→ **Records to process**
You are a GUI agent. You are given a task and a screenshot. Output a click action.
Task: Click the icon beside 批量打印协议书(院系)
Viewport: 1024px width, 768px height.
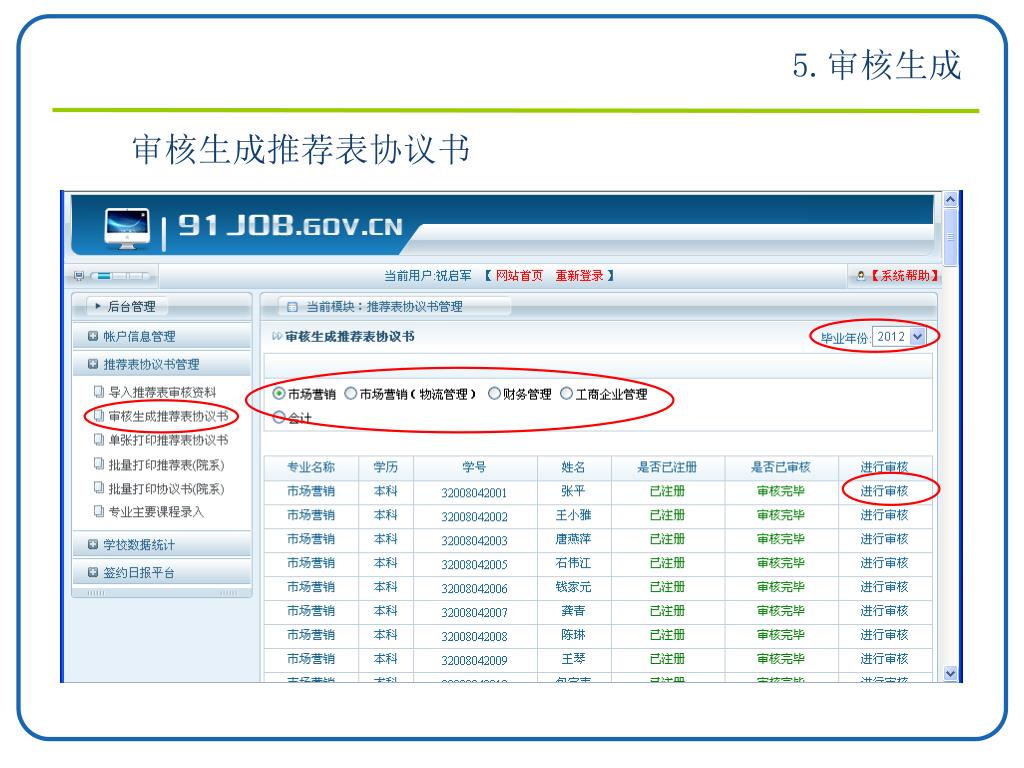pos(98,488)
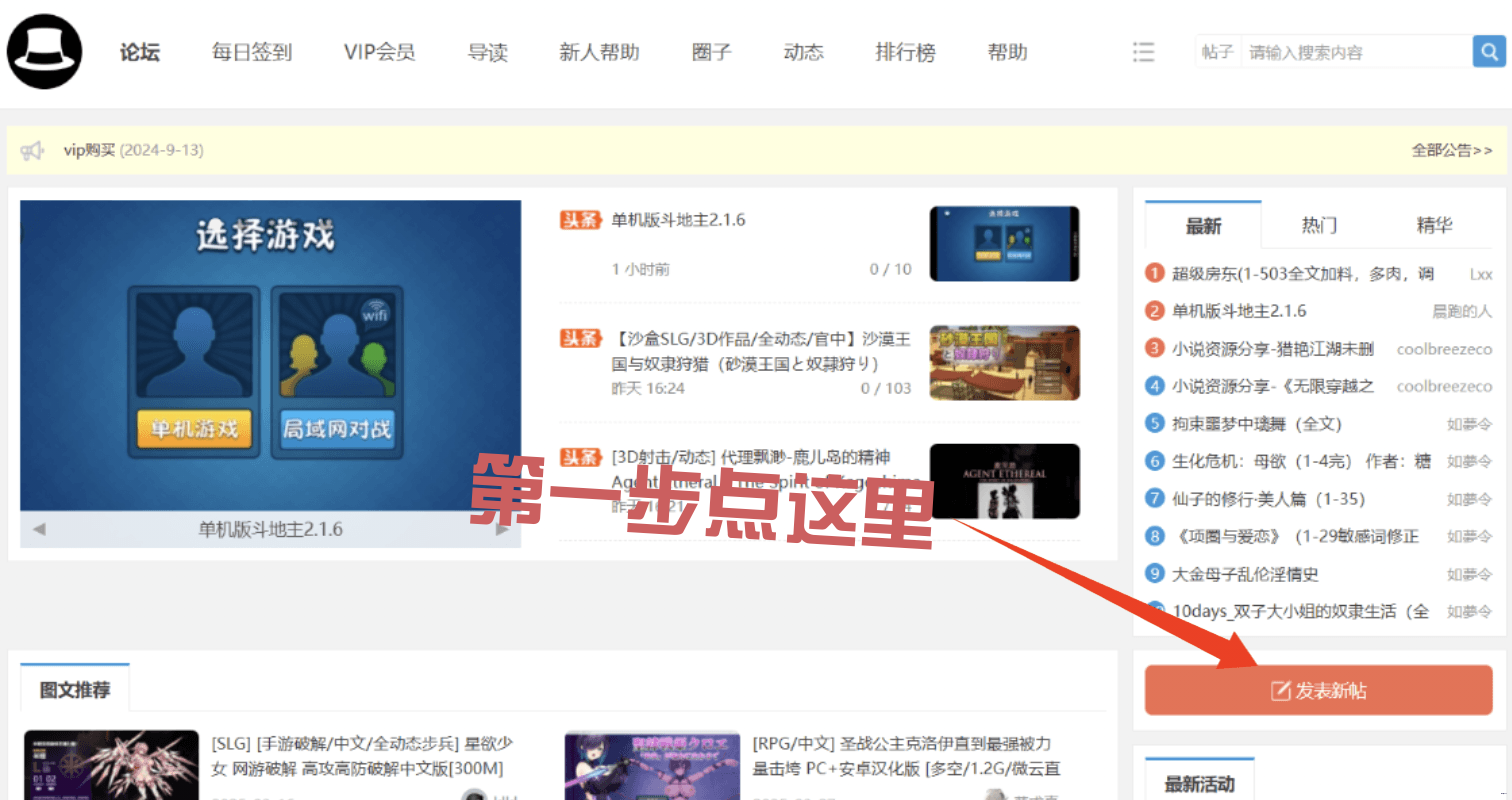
* * *
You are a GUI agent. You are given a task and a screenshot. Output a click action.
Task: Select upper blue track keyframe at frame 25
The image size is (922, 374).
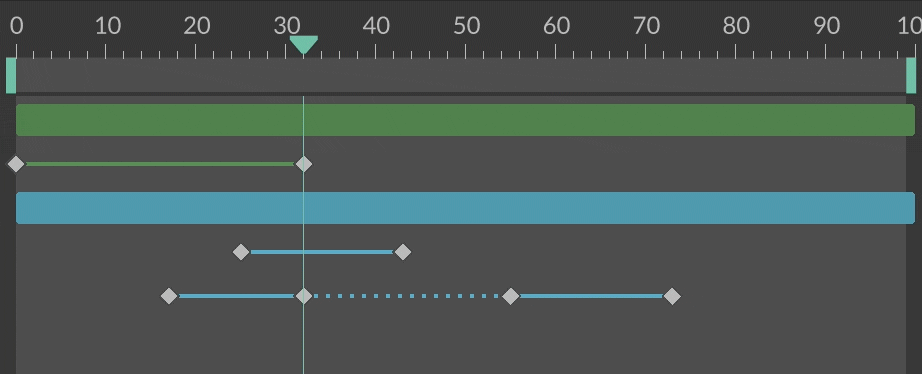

→ **Instructions for the task**
Look through the entries above and quote exactly the lines from the line with "Task: Select upper" to the line with "The image size is (922, 374).", counting both of those lines.

→ **Exercise response**
Task: Select upper blue track keyframe at frame 25
The image size is (922, 374).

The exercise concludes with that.